Самого меня крестили в детстве. Когда я поехал в Афганистан, я был абсолютно уверен, что меня убьют. Женился я перед самым отъездом с мыслью, что хоть квартиру жена получит за меня. Крестик свой перед границей спрятал в самое надёжное место – в партбилет. И так получилось, что уже в Афганистане я крестик этот потерял!.. И до сих помню, как мне стало жутко и страшно… Но потом крестик нашёлся, и вернулся я домой живым и невредимым.

В человека очень трудно стрелять

Рассказывает подполковник З.:

– Не забыть мне один случай, который с точки зрения здравого смысла объяснить почти невозможно. В Афганистане мы с группой заметили: едет по дороге трактор – «Форд», по-моему – с прицепом, по всем приметам душманский. Мы дружно начали по нему работать из всего, что у нас было. Каждый отстрелял по два магазина (в магазине АК-47 тридцать патронов. – Ред.), ещё и пулемётчик полную ленту выпустил. Расстояние было небольшое, метров сто, так что полное решето должно было получиться из всех, кто в тракторе был. Начали мы перезаряжать и видим такую картину – вылезает из кабины душман, идёт к прицепу и снимает тент. Под тентом у него – «эрликон» (многоствольный пулемёт для стрельбы по воздушным целям. – Ред.). И как начал он по нам из него поливать! Мы мгновенно носом в землю все зарылись и лежим не шевелясь. Отстрелял он боезапас, спокойно сел в свою арбу и тихо уехал.

Мы потом долго голову ломали, почему же так в него никто и не попал. Таких случаев в Афганистане много было – стреляет кто-то в «духа» практически в упор и не попадает. А объяснение очень простое – очень трудно нормальному человеку в живого человека стрелять.

Первая чеченская военная кампания

О смысле чеченской военной кампании многие не знали. Некоторые его не понимали, другие не хотели ни знать, ни понимать… Но эта война была. И мы в ней победили!

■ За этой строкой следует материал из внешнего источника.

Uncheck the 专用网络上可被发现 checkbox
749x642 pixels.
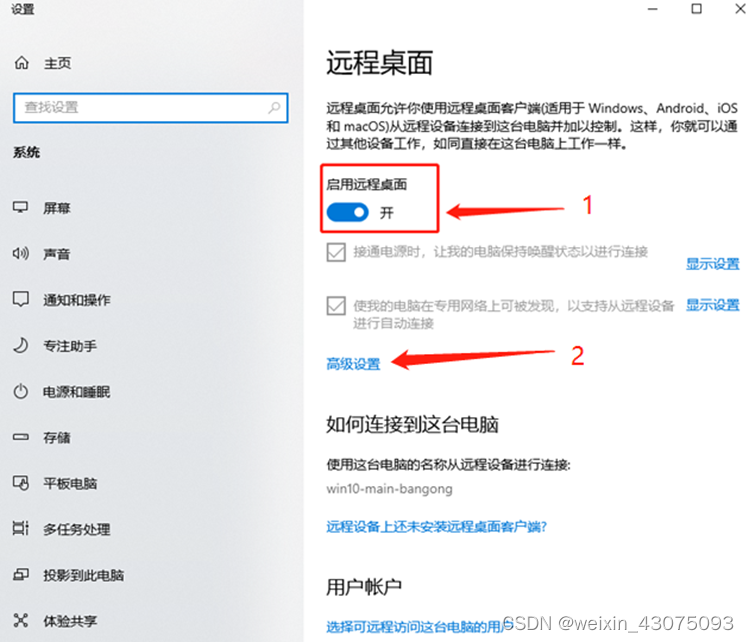click(x=336, y=306)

В декабре девяносто четвёртого…

Рассказывает полковник Павел Яковлевич Поповских – начальник разведки Воздушно-десантных войск в 1990–1997 годах:

– К 18 декабря 1994 года наши войска уже неделю как продвигались по территории Чечни в направлении Грозного. В то время СКВО (Северо-Кавказским военным округом. – Ред.) и Объединённой группировкой войск командовал генерал-полковник Митюхин. Северная группировка под командованием заместителя командующего ВДВ генерал-лейтенанта Алексея Алексеевича Сигуткина подходила к Долинскому, посёлку на северо-западной окраине Старопромысловского района Грозного. Сигуткин не повёл группировку по дорогам, а прошёл по Сунженскому хребту, обойдя все посты и засады. Поэтому он первым подходил к Грозному с северного направления.

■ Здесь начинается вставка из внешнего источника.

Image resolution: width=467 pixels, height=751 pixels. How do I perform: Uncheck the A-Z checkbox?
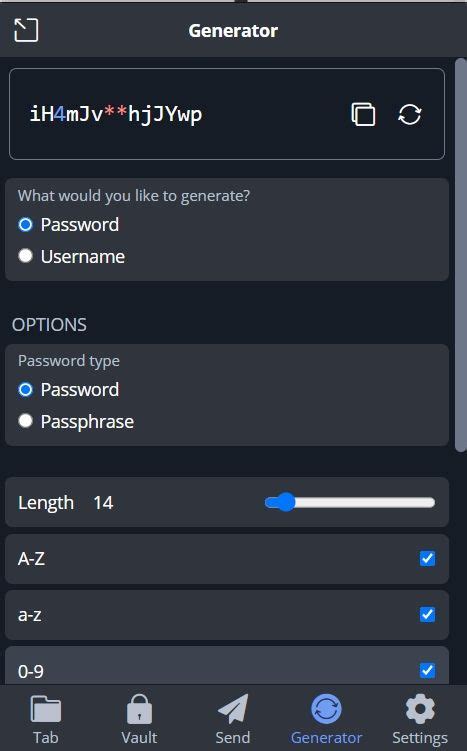427,558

Колонну сопровождала пара вертолётов МИ-24, которые вели воздушную разведку и при необходимости могли наносить удары НУРСами (неуправляемый реактивный снаряд. – Ред.). Полётами вертолётов управлял командующий авиацией СКВО генерал Иванников, который находился в Моздоке на ЦБУ (центре боевого управления. – Ред.) авиации Северо-Кавказского военного округа. Кроме экипажей в вертолётах находились офицеры-разведчики 45-го полка специального назначения ВДВ. С ними радиосвязь поддерживал начальник оперативно-разведывательного отделения полка майор В.Л. Ерсак.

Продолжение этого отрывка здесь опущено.